Source: PowerOutage.us Notes: Counties shown are those with at least 1 percent of customers without power. Times are Eastern. By The New York Times

The strong winds led the Federal Aviation Administration to issue a temporary ground stop at Denver International Airport on Friday morning, and delays threatened to snowball as the day went on. As of 10 a.m., more than 200 flights had been delayed, according to FlightAware, a flight-tracking service.

So far, there have not been any destructive wildfires in the hills. But several wind-driven wildfires late on Wednesday night burned at least 14,000 acres across Yuma County, a farming community on Colorado’s eastern plains.

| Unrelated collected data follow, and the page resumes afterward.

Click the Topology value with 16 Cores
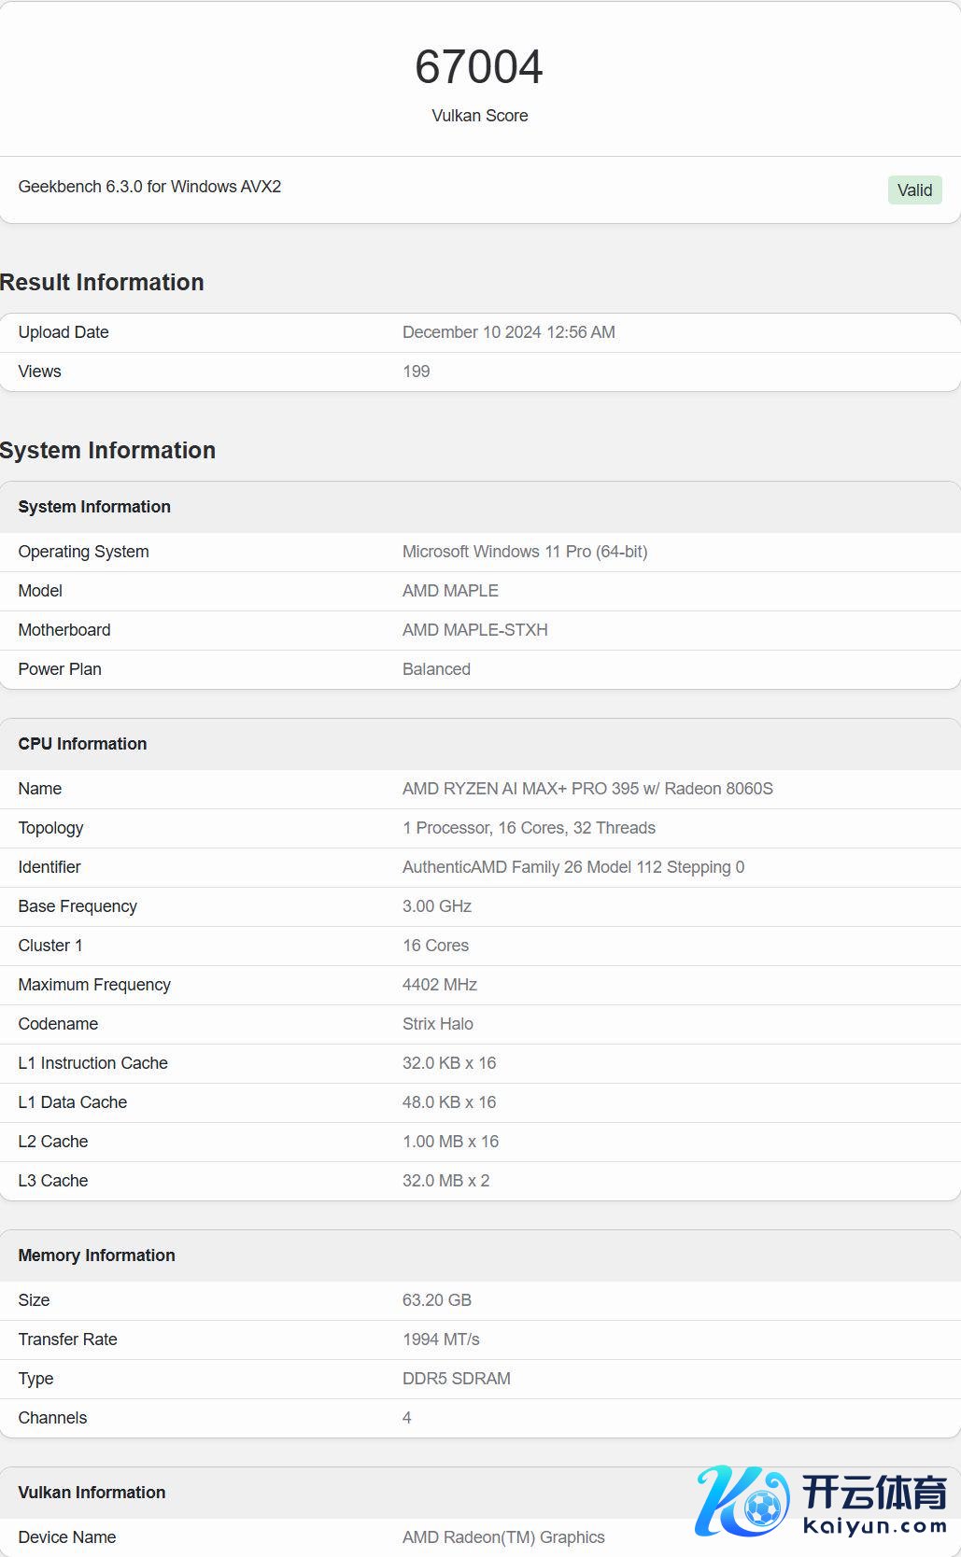Screen dimensions: 961x1557 (x=528, y=828)
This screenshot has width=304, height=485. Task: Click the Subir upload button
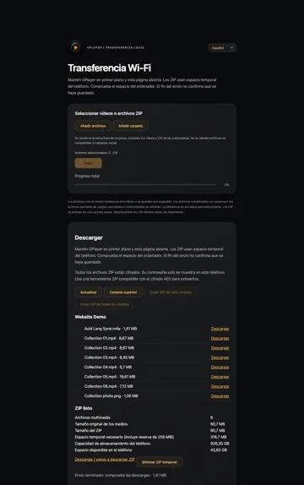coord(88,163)
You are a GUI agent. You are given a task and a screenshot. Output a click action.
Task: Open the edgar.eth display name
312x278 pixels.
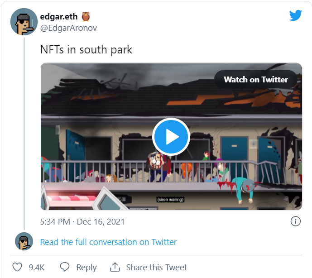59,17
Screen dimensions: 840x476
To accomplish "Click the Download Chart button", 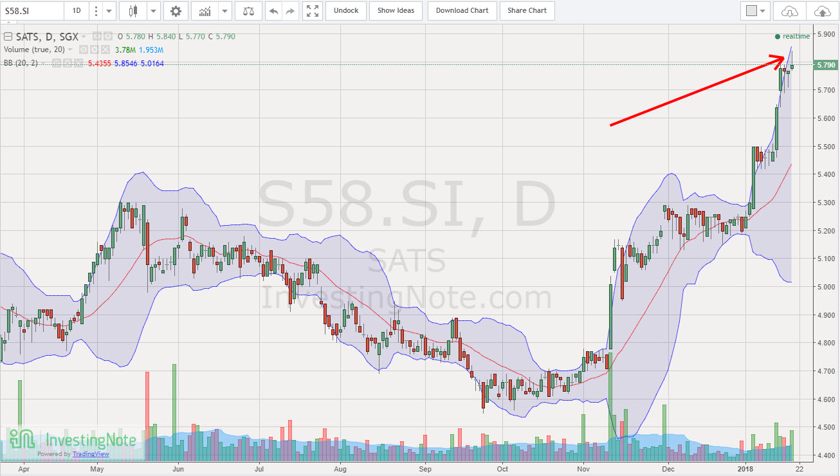I will click(x=462, y=11).
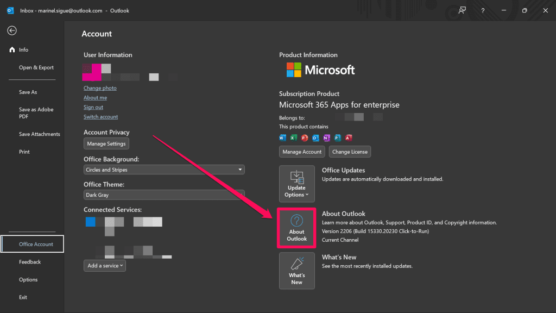This screenshot has width=556, height=313.
Task: Click the Manage Settings button
Action: 106,144
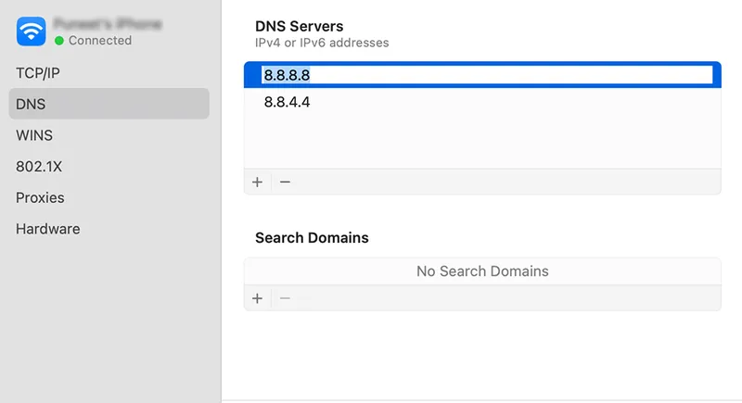Open the TCP/IP settings tab
Viewport: 742px width, 403px height.
click(x=38, y=72)
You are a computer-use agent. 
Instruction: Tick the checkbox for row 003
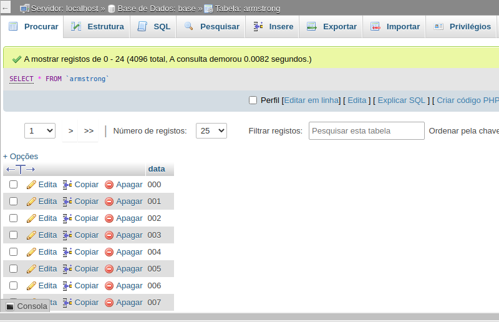[13, 235]
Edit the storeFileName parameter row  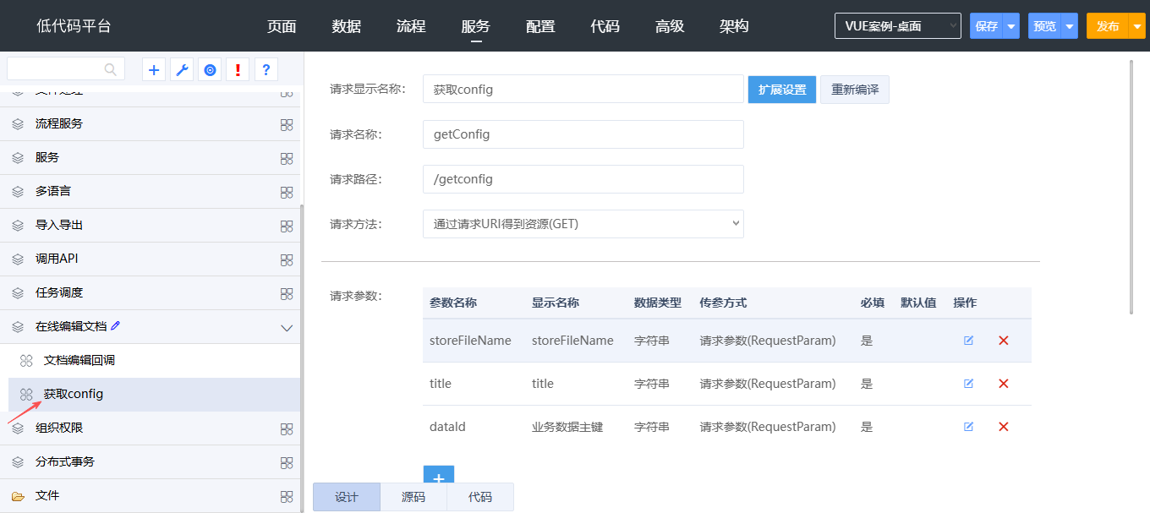(968, 341)
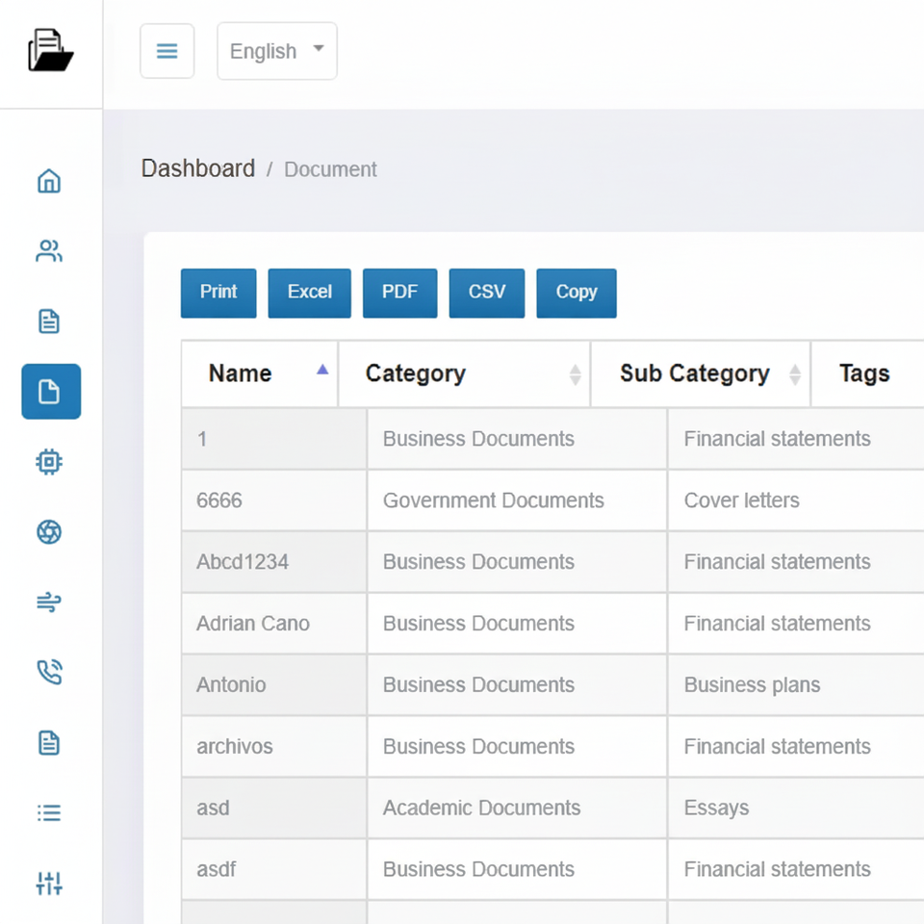Open the sliders settings sidebar icon
The image size is (924, 924).
pyautogui.click(x=49, y=884)
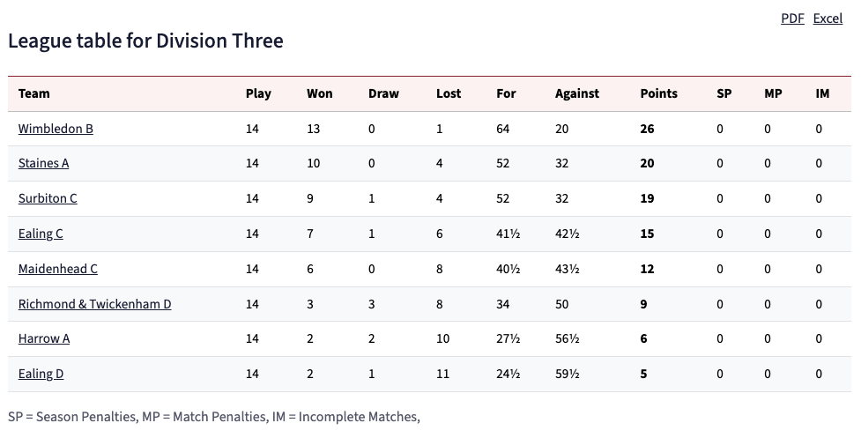Select Ealing D team link
Screen dimensions: 861x438
(41, 374)
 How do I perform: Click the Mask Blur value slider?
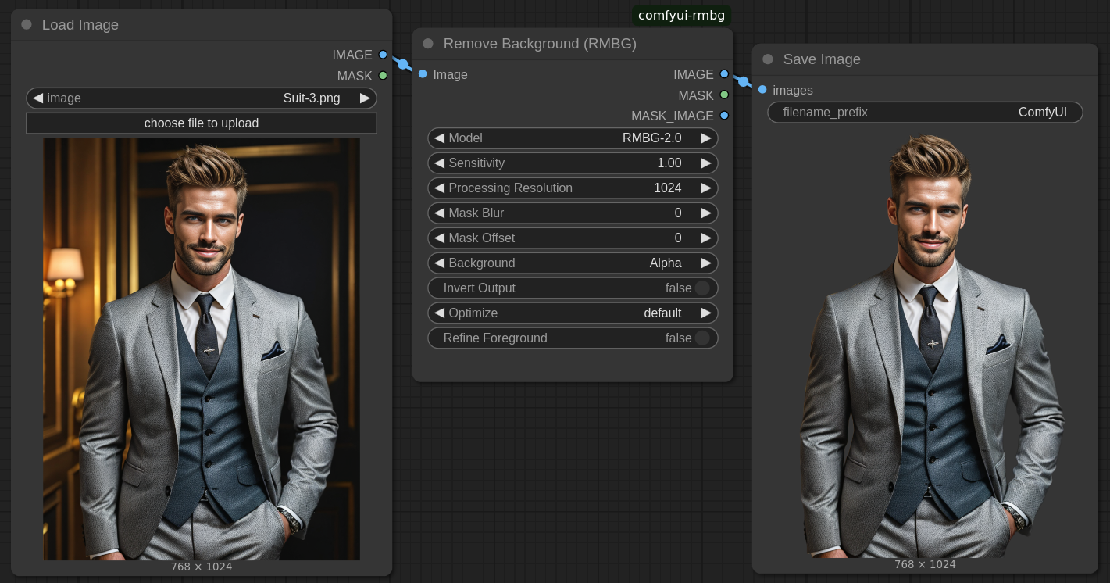tap(573, 213)
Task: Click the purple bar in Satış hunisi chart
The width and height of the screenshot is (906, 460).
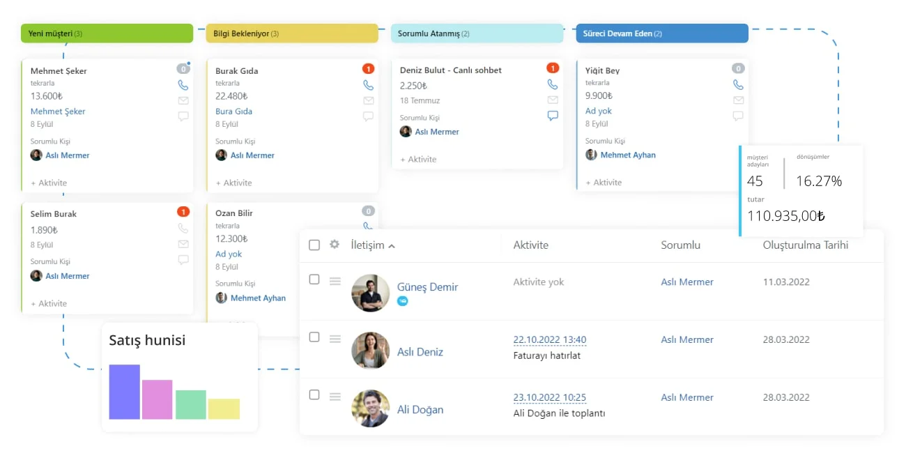Action: 125,392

The foothills of the Rocky Mountains and the Laramie Mountains should be a wintry paradise in mid-December. But a prolonged stretch of dry and unseasonably warm temperatures, combined with storms that have brought lashing wind but no snow, has turned much of Colorado and Wyoming into a Christmastime tinder box.

Colby Goatley, a meteorologist with the Weather Service office in Cheyenne, said the storms had brought snow to the north, to states such as Montana and the Dakotas, but little precipitation farther south to Colorado and Wyoming.

Moisture-starved vegetation, strong winds and dry air are the key ingredients that can lead to destructive wildfires. When a spark of fire enters the mix, it’s a recipe for disaster.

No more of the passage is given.